The World

How Do You Say “NIMBY” in French?    

French President Francois Hollande’s plan to merge several regions of France isn’t going very well. You might assume that this is just because nothing Hollande does goes very well. This would be a reasonable assumption, but in this case, there’s also some classic NIMBYism at work.

The plan, as shown by the map above, is to reduce the number of administrative regions in France from 22 to 14. (The lines show the current regions, the colors show what the new ones would look like.) Alsace and Lorraine would become one. Bourgogne, or Burgundy, would become Bourgogne-Franche-Comté, which wouldn’t quite roll off the tongue quite as well at a restaurant.

The idea is that this would reduce bureaucracy and costs in a country were government bloat and redundancy are long-standing problems. It could also give the larger regional governments more influence at the European level, where Germany’s less numerous länder have had more clout. 

This is widely thought to be a good idea: Sixty-eight percent of the French believe it is a necessity. But an even larger majority—77 percent—don’t want their own region to disappear.
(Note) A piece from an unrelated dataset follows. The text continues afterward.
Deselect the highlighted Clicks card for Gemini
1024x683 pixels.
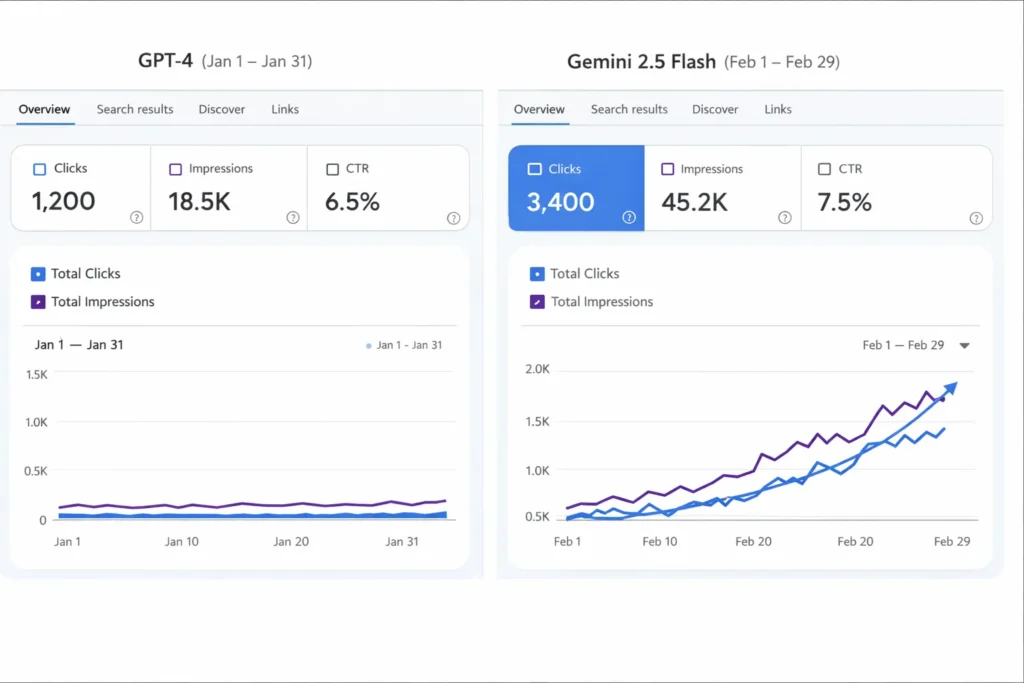576,188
Opposition is particularly strong in Alsace and Lorraine, which were grouped together as a German region from 1871 until they were regained by France after World War I.

Ironically, the one region that would like to merge, Brittany, where many are still angry that one of its subregions was added to neighboring Loire by France’s wartime Vichy government, would remain untouched by the plan.

The whole thing has not surprisingly given ammunition to National Front leader Marine Le Pen, who is riding high after her recent triumph in European elections. “The president of the republic, because he does not know the history and traditions of his country, is intent on dividing his countrymen,” Le Pen said.

Given how centralized French political power is, cutting down the number of administrative units in the country would seem to make sense. But whether for political or biological reasons, people have a powerful attachment to geographical identities. That identity usually trumps more prosaic economic concerns, unless, of course, you’re talking about someone else’s region.